DATASET below:
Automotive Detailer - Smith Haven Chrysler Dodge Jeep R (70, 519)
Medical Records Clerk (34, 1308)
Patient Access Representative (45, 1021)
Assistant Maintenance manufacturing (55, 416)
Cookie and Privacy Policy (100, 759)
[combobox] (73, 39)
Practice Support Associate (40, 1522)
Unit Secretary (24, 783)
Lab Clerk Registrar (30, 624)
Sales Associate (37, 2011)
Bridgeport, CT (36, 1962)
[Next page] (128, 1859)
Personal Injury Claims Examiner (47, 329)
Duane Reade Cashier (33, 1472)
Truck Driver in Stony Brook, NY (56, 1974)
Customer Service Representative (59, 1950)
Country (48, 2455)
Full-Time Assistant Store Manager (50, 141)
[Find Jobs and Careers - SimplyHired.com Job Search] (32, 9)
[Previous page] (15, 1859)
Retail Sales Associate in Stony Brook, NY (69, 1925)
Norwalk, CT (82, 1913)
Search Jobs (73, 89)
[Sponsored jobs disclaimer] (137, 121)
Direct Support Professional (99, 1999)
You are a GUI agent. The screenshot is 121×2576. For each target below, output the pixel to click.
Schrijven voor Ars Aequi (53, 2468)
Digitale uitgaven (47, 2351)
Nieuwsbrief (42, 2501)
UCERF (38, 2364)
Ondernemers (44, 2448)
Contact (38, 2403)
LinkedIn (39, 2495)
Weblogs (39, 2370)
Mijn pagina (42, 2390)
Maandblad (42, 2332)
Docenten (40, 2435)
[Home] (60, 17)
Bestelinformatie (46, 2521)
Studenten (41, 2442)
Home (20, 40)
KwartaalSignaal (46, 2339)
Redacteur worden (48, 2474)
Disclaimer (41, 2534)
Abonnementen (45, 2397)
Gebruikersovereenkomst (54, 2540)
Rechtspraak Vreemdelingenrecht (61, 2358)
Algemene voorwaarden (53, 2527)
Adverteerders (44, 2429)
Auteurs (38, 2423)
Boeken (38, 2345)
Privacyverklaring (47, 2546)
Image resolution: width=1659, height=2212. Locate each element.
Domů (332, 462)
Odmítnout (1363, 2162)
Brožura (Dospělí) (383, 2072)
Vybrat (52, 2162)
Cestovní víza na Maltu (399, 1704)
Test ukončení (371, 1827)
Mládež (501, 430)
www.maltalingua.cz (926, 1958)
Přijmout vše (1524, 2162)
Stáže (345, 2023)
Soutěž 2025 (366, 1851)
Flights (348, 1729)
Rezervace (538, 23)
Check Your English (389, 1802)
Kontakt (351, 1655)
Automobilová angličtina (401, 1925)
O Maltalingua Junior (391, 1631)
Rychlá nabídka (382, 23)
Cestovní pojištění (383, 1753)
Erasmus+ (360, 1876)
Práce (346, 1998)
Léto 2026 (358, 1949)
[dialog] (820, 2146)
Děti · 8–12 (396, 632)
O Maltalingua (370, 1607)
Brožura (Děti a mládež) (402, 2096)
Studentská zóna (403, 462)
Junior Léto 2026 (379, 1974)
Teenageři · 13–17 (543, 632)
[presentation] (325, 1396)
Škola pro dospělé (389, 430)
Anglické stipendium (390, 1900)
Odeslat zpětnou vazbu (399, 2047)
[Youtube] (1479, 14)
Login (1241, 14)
End of DATASET.
TASK DESCRIPTION: The answer should be one number, namely how many lines of the entries above include the string "Stony".

REPLY TO THE EXERCISE: 2